We have historically taken the use of words and altered them to fit new meanings that tend to be slurs—against women. "Hussy" was a 13th century contraction of housewife that is now used to mean "a disreputable woman of improper behaviour". "Tart" was a contraction of sweetheart used in the 19th century that has become synonymous with "a female of immoral character", or "a prostitute".

Learning a new language? Check out our free placement test to see how your level measures up!

Even equivalent professional titles have been belittled. Governor and governess had equal status during the 15th century but over time have come to mean "a man with authority over a place, institution, or group," whereas the title for women has been reduced to "a woman responsible for the care, supervision, or direction of a person". Madam had the same level of authority as sir up until the 18th century, when it came to mean "a conceited or precocious girl or young woman". And by the 19th century, the word "madam" transformed into the "female manager of a brothel". We're fairly sure it wasn't women who were pushing for such changes.

Adapting to change

 

It's difficult to blame an entire language for being sexist when this is the tongue we have been raised to speak and don't have an alternative. And perhaps it's more to do with how the language is used rather than the language itself. We have to change in that respect; we are slowly working towards more respect and acceptance of gender neutral terminology, and perhaps less-sexist language will also follow the same path.

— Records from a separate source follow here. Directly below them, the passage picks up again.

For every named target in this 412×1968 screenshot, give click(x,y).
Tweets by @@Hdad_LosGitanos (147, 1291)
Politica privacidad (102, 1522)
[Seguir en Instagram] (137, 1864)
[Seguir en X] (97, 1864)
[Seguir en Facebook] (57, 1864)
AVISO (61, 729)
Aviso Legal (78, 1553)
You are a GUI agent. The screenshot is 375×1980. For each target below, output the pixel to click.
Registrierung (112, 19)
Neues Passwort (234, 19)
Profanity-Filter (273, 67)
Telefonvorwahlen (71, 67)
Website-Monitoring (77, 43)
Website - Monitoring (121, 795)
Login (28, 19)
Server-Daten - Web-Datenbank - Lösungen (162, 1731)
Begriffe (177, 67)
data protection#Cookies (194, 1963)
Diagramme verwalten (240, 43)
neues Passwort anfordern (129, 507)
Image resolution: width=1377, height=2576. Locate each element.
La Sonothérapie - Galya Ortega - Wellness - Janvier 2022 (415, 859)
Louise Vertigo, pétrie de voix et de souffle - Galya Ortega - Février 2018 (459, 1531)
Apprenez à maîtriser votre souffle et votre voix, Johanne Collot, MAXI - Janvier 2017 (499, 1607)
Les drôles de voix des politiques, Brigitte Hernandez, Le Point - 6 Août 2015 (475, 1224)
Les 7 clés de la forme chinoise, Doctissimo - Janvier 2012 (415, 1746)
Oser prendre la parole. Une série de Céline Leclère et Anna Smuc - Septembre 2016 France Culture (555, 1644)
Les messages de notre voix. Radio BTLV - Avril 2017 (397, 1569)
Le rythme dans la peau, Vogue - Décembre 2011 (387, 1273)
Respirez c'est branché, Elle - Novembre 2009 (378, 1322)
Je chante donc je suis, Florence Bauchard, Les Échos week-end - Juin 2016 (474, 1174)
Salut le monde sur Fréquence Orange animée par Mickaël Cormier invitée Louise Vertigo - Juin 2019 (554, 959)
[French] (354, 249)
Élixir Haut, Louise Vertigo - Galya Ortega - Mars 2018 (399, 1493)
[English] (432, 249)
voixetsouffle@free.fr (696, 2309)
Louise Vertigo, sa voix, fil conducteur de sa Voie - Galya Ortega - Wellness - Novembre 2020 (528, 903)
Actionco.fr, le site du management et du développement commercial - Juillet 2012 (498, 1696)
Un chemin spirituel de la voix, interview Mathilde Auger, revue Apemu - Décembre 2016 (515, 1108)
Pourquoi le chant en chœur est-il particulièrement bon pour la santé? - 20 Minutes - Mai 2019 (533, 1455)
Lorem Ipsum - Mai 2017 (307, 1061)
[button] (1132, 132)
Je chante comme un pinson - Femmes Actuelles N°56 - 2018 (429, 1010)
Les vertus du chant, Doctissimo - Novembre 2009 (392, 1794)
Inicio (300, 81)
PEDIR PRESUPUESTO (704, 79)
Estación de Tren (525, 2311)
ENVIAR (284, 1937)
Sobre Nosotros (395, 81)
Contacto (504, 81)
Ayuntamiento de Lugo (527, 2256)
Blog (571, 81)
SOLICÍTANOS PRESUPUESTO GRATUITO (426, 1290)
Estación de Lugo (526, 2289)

Defenders of the Spanish language say that masculine forms work for both men and for gender neutral expression, where médico means both male doctor and doctor of any gender, though some argue that this is more a convenience than a truth. But Spanish is also adopting new terms for other professional roles that used to have no feminine form at all. The word for mayor, el alcalde, only meant male mayors up until recently, with la alcaldesa meaning the mayor's wife. La alcaldesa is now recognised as the feminine form of mayor; a small change, but one in the right direction, perhaps? There is also popular discussion bubbling under the surface with directly replacing the "o" or "a" which assigns gender and simply changing it to an "e", however, some argue that incorporating "élle" as a 3rd-person pronoun is a long way off.

GIF via Giphy

Change, however, is more difficult for some than others. France, for example, seems stuck firmly in the past, with its ban last November on écriture inclusive, or gender neutral/inclusive language. A punctuation point called a middot that was used to express a more inclusive form of writing, where friends (amis) became ami·e·s for example, is no longer allowed in any official government texts. Does that make French sexist? Perhaps it may show how desperately some French-speakers fear the pollution of their own language? Or maybe even the fact that the argument surfaced at all may mean that sufficient traction has been made so as to push these suggestions into the spotlight.

Deciding whether languages really are inherently sexist or not seems a difficult task, so we're focusing on the positives. Languages are evolving, adapting to change, and in doing so contributing to a more inclusive world. That, or perhaps we're just language geeks excited about all the possible neologisms these changes could bring!